EPA is approving a revision to the Commonwealth of Pennsylvania's State Implementation Plan (SIP). This SIP revision was submitted by the Pennsylvania Department of the Environment (DEP) on behalf of the Allegheny County Health Department (ACHD). The SIP revision consists of the Federally enforceable state operating permit (FESOP) program adopted by the ACHD. The intent of this revision is to establish a SIP-approved FESOP program to be implemented by the ACHD for sources located in Allegheny County, Pennsylvania. EPA is approving this revision in accordance with the requirements of the Clean Air Act (CAA).

EFFECTIVE DATE:

This final rule is effective on September 29, 2004.

ADDRESSES:

Copies of the documents relevant to this action are available for public inspection during normal business hours at the Air Protection Division, U.S. Environmental Protection Agency, Region III, 1650 Arch Street, Philadelphia, Pennsylvania 19103; the Air and Radiation Docket and Information Center, U.S. Environmental Protection Agency, 1301 Constitution Avenue, NW., Room B108, Washington, DC 20460; the Pennsylvania Department of Environmental Protection, Bureau of Air Quality, P.O. Box 8468, 400 Market Street, Harrisburg, Pennsylvania 17105; and the Allegheny County Health Department, Bureau of Environmental Quality, Division of Air Quality, 301 39th Street, Pittsburgh, Pennsylvania 15201.

Start Further Info

FOR FURTHER INFORMATION CONTACT:

Paul Arnold, (215) 814-2194, or by e-mail at arnold.paul@epa.gov.

End Further Info End Preamble Start Supplemental Information

SUPPLEMENTARY INFORMATION:

I. Background

On June 26, 2003 (68 FR 37973), EPA published a notice of direct final rulemaking (DFR) approving a revision to the Allegheny County (the County) portion of the Commonwealth of Pennsylvania's SIP. The formal SIP revision was submitted by the Pennsylvania DEP on behalf of the ACHD on November 9, 1998, as amended on March 1, 2001. The revision consists of the County's regulation to implement a program which provides for the procedural and legal issuance of federally enforceable state operating permits (FESOPs) for sources of air pollution located in Allegheny County.

On June 26, 2003 (68 FR 37993), EPA also published a companion notice of proposed rulemaking (NPR) approving this SIP revision. It was stated in the June 26, 2003 DFR and NPR notices that this SIP revision would be effective on August 25, 2003 without further notice unless EPA received adverse written comments by July 28, 2003. If adverse comments were submitted, the final rule approving the SIP revision would be withdrawn. On July 28, 2003, adverse comments were submitted. On September 26, 2003 (68 FR 55469), EPA withdrew the final rule approving ACHD's FESOP program.

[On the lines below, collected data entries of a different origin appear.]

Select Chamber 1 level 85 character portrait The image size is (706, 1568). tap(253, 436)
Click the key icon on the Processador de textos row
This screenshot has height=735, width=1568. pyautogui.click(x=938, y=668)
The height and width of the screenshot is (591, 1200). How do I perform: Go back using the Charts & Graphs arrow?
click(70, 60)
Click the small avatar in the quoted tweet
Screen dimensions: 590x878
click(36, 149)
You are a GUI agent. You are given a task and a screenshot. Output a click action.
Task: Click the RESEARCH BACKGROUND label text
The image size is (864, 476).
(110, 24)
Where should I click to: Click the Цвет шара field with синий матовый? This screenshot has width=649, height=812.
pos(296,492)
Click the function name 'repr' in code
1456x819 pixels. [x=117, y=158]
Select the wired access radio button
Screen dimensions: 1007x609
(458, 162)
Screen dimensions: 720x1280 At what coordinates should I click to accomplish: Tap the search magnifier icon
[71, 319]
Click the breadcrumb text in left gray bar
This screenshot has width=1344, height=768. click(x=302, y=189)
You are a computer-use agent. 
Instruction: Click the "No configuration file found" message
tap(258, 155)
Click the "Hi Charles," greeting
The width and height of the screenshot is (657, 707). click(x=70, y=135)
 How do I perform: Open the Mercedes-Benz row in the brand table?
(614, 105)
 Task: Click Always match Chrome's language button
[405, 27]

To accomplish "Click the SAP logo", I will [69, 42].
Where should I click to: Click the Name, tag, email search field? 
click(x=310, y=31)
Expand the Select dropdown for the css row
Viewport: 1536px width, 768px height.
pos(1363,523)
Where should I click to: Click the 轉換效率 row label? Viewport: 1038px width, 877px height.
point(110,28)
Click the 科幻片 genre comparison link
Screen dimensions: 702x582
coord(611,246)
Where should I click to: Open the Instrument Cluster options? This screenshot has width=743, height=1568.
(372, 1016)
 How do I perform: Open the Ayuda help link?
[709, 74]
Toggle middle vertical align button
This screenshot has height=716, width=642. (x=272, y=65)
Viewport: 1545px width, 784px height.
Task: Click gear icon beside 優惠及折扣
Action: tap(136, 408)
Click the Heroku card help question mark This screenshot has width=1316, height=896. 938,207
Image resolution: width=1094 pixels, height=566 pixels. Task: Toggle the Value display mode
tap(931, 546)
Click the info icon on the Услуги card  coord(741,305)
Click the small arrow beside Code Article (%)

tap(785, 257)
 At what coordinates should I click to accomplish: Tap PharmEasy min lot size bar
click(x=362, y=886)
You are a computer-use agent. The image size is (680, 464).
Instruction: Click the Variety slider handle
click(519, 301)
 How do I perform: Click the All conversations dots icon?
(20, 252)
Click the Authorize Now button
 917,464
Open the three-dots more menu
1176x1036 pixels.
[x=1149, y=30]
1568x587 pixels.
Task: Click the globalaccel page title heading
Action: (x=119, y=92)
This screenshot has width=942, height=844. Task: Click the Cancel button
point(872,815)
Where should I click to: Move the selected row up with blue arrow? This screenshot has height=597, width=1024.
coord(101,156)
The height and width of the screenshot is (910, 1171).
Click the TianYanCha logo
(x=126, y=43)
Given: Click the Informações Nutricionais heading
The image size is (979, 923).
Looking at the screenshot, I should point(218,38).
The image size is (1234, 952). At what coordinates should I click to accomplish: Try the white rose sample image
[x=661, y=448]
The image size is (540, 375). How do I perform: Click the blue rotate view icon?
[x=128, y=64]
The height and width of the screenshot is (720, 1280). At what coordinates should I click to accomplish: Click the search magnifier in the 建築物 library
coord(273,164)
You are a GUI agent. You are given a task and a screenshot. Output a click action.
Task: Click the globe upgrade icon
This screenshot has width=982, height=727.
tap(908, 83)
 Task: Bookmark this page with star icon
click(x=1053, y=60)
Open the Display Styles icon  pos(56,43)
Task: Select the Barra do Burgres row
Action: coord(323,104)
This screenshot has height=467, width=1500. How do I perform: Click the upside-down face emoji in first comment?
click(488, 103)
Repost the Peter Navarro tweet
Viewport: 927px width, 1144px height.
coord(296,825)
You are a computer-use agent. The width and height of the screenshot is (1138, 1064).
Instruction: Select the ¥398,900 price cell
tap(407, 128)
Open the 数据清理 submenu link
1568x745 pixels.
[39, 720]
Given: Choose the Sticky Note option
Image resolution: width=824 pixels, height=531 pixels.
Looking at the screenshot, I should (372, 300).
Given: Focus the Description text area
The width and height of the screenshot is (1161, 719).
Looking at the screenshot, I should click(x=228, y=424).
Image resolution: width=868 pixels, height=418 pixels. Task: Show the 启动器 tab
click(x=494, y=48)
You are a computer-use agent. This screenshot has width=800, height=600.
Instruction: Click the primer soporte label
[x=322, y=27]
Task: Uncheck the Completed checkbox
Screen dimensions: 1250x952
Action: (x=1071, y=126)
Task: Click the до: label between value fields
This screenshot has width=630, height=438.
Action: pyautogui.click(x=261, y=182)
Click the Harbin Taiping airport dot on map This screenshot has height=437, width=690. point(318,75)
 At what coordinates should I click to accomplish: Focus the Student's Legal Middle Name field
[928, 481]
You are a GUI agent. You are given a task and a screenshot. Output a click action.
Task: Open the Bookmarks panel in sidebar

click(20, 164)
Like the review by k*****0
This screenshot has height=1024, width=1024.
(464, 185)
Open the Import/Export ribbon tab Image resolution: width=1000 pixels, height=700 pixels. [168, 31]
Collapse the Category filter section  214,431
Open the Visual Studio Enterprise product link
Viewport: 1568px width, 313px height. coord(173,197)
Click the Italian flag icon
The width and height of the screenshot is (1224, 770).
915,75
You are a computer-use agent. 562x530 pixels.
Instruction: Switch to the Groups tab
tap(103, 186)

II. Pennsylvania's SIP Revision for Allegheny County

EPA has evaluated the ACHD's operating permit program and determined that it satisfies the five criteria for approval of a FESOP program for purposes of limiting a source's potential to emit (PTE). See FR 27274, 27281-27284, June 28, 1989. EPA is therefore approving the Pennsylvania DEP's request that the ACHD's regulation be made part of the Pennsylvania SIP under section 110 of the CAA, 42 U.S.C. 7410. The Pennsylvania DEP also requested approval of ACHD's program pursuant to section 112(l) of the CAA, 42 U.S.C. 7412(l). EPA determined that the County's program is consistent with the objectives and requirements of section 112, 42 U.S.C. 7412, which governs the regulation of hazardous air pollutants (HAP). It enables sources to apply for federally enforceable limits on their PTE to avoid major source classification under section 112. The details of EPA's evaluation of the ACHD's regulation are provided in the notice published on June 26, 2003 (68 FR 37973) and shall not be restated here.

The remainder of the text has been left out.